Men and women experience pain differently, and until now, scientists didn’t know why. New research says it may be in part due to differences in male and female nerve cells.
Pain-sensing nerve cells from male and female animal tissues responded differently to the same sensitizing substances, researchers report June 3 in Brain. The results suggest that at the cellular level, pain is produced differently between the sexes.
The results might allow researchers “to come up with drugs that would be specific to treat female patients or male patients,” says Katherine Martucci, a neuroscientist who studies chronic pain at Duke University School of Medicine and was not involved in the study. “There’s no debate about it. They’re seeing these differences in the cells.”
Some types of chronic and acute pain appear more often in one sex, but it’s unclear why. For instance, about 50 million adults in the United States suffer from chronic pain conditions, many of which are more common in women (SN: 5/22/23). Similar disparities exist for acute conditions.
Such differences prompted pain researcher Frank Porreca of the University of Arizona Health Sciences in Tucson and colleagues to study nerve cells called nociceptors, which can act like alarm sensors for the body. The cells’ pain sensors, found in skin, organs and elsewhere in the body, can detect potentially dangerous stimuli and send signals to the brain, which then interprets the information as pain. In some cases, the nerve cells can become more sensitive to outside stimulation, registering even gentle sensations — like a shirt rubbing sunburned skin — as pain.
Using tissue from mice, monkeys and humans, the researchers studied the effects of two substances that can sensitize nerve cells to pain: a hormone called prolactin and a neurotransmitter dubbed orexin B. When the nerve cells detect these substances, they become more sensitive to stimuli, lowering the threshold at which cells send electrical signals to the brain to signal that something is wrong. Across all three species, exposure to prolactin made nerve cells from females more active, whereas orexin B had a similar effect on those from males.
The data indicate that there are differences between men and women even at the first step in the pain pathway, says study coauthor Harrison Stratton, a neuroscientist at the University of Pittsburgh.
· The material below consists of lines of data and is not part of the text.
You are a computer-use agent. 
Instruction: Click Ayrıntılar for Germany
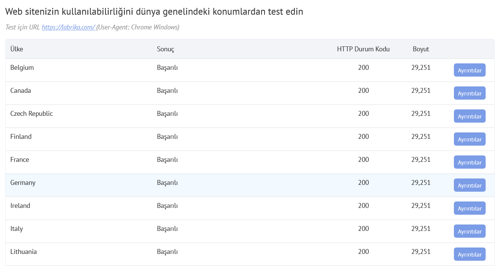coord(469,185)
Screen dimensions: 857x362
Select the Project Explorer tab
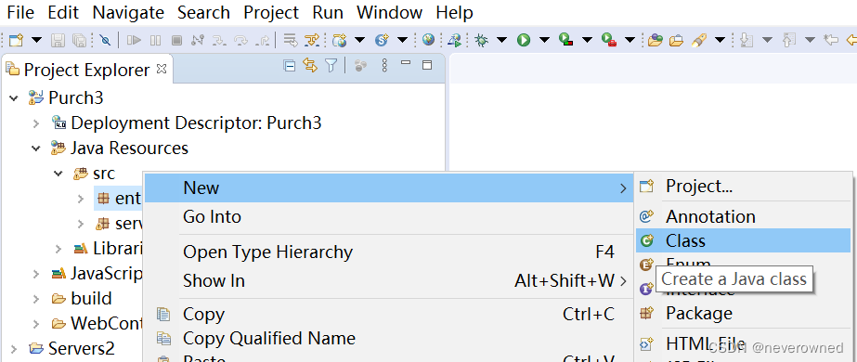(86, 70)
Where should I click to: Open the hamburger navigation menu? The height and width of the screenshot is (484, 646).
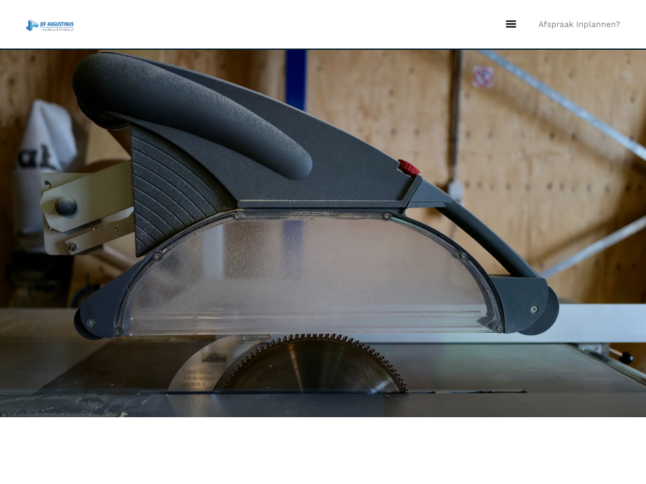tap(511, 24)
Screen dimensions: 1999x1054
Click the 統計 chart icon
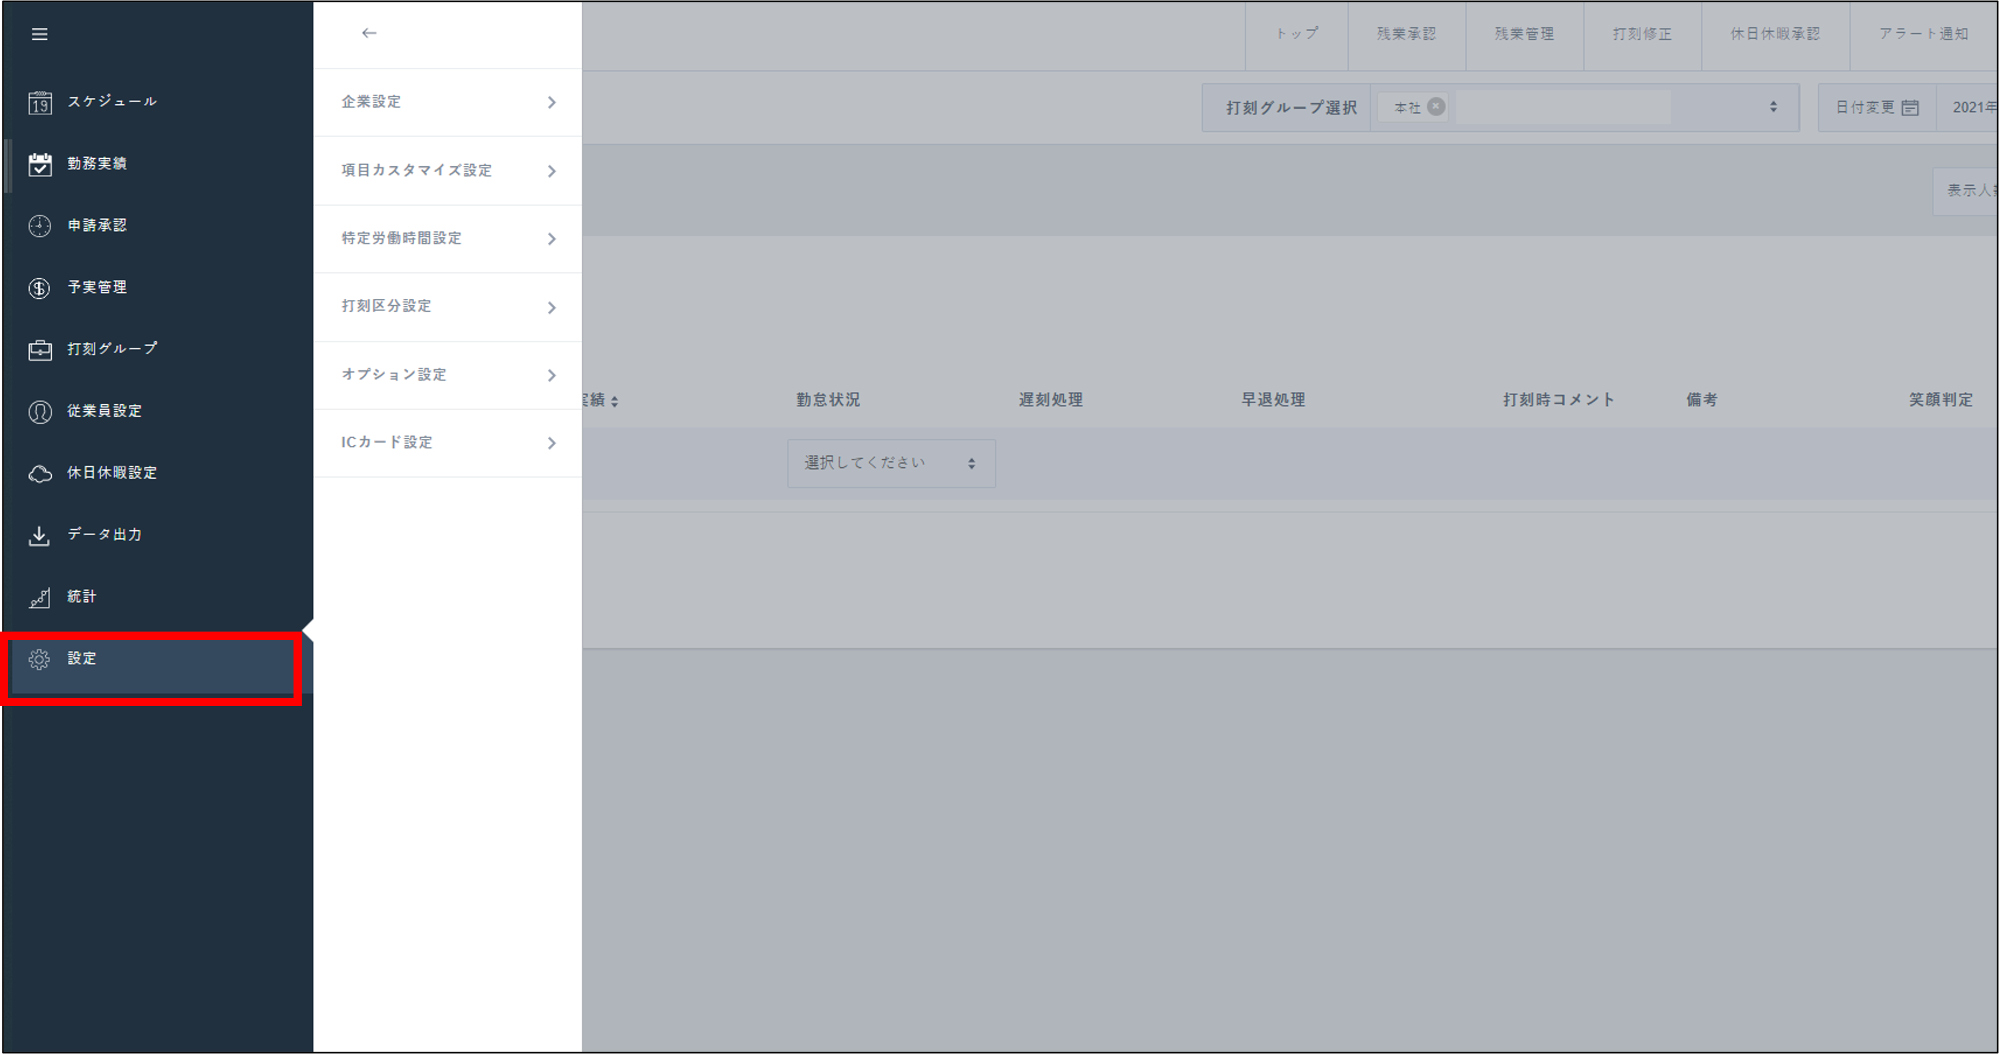click(40, 598)
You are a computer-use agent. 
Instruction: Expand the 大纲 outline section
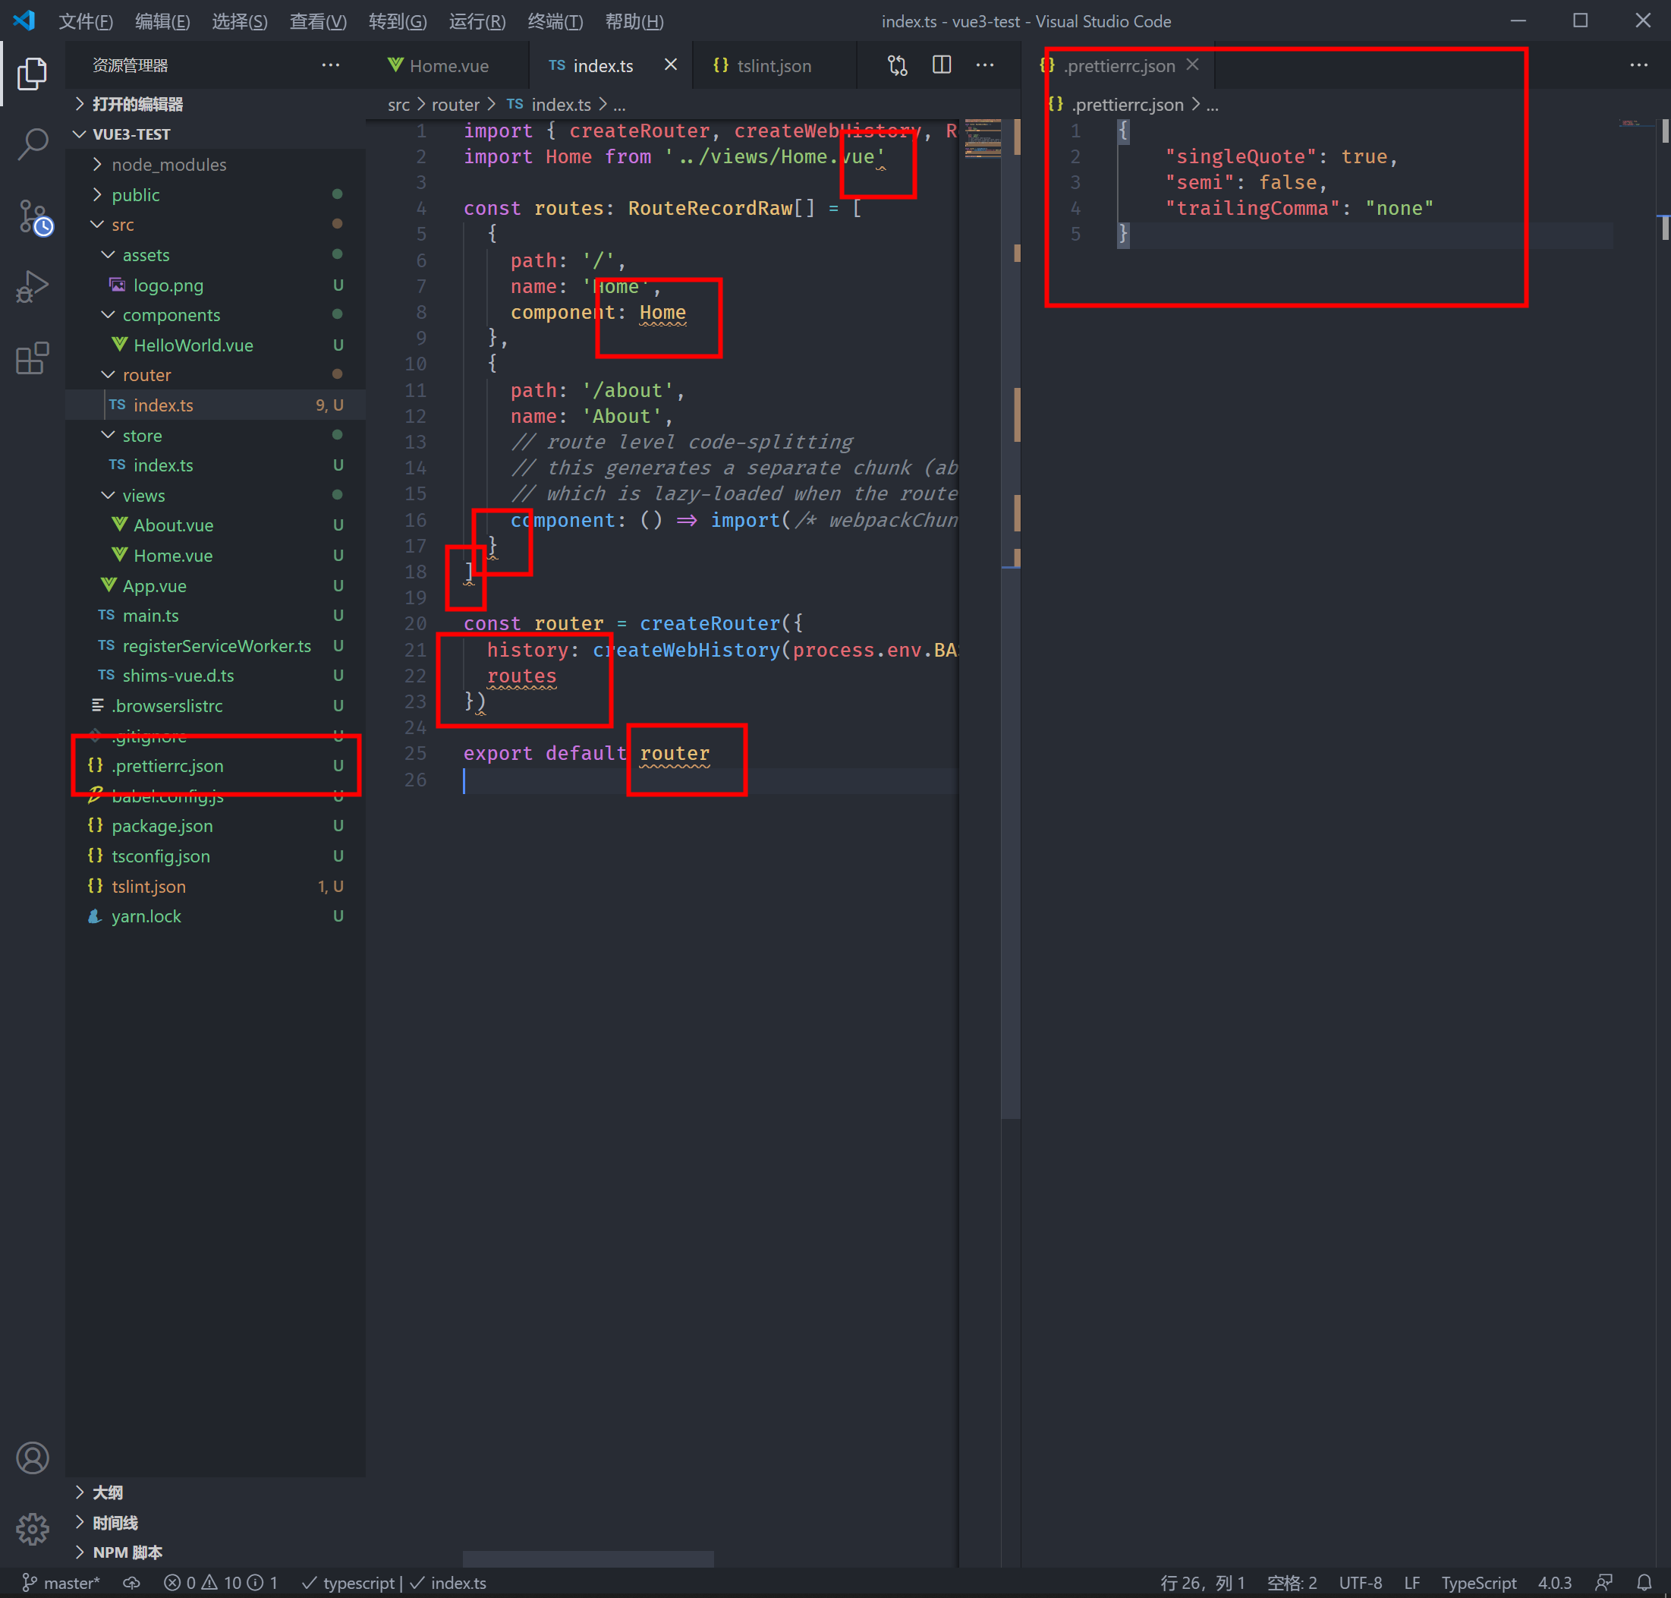pos(107,1492)
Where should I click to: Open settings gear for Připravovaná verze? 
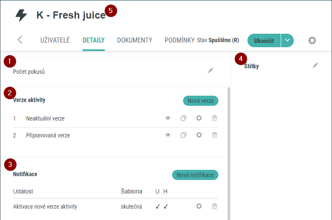(x=199, y=135)
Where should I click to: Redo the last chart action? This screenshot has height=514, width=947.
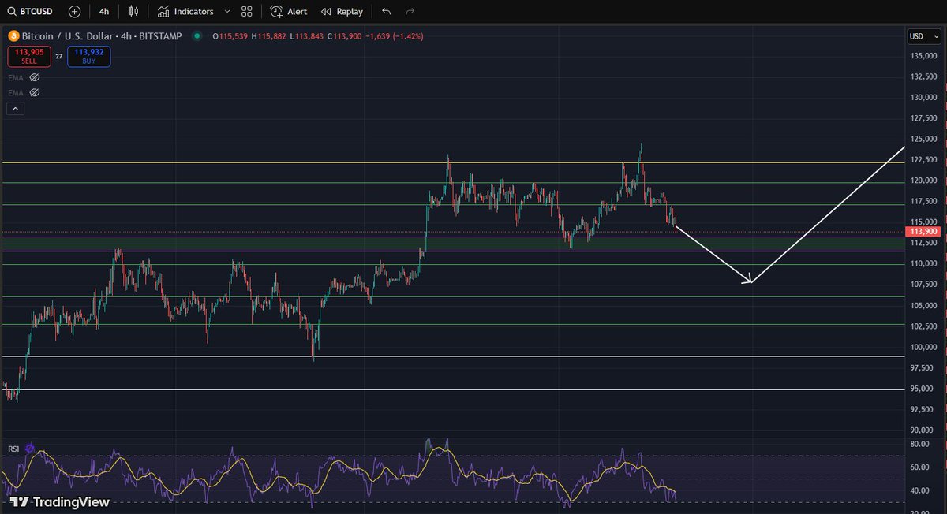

If the driving forces that produce pain differ between sexes, then pain medicines can be tailored for males or females, Porreca says. This could mean blocking sensitivity to prolactin in females and to orexin B in males. The two substances have already been widely studied for their involvement in other body processes such as lactation and sleep. Some U.S. Food and Drug Administration–approved orexin blockers used to treat insomnia could be repurposed for pain, and Porreca and colleagues previously discovered a prolactin-blocking antibody, which could hold promise for treating a variety of conditions from female pain to infertility.
Typically, discoveries about pain in mice do not translate cleanly to humans. But Martucci says that since the particular pain pathway tested in the study seems to operate similarly across mice, monkeys and humans, future drugs targeting prolactin and orexin B could turn out to be a good way to manage pain following further research and testing. “It’s giving us a really good vision for how to move forward.”
But Richard Miller, a pharmacologist at Northwestern University Feinberg School of Medicine in Chicago, notes that though the study finds differences between the sexes, pain is often caused by a confluence of many other potential factors. That means there may be many other substances that would have shown similar results, he says, calling into question whether prolactin and orexin B are uniquely important targets.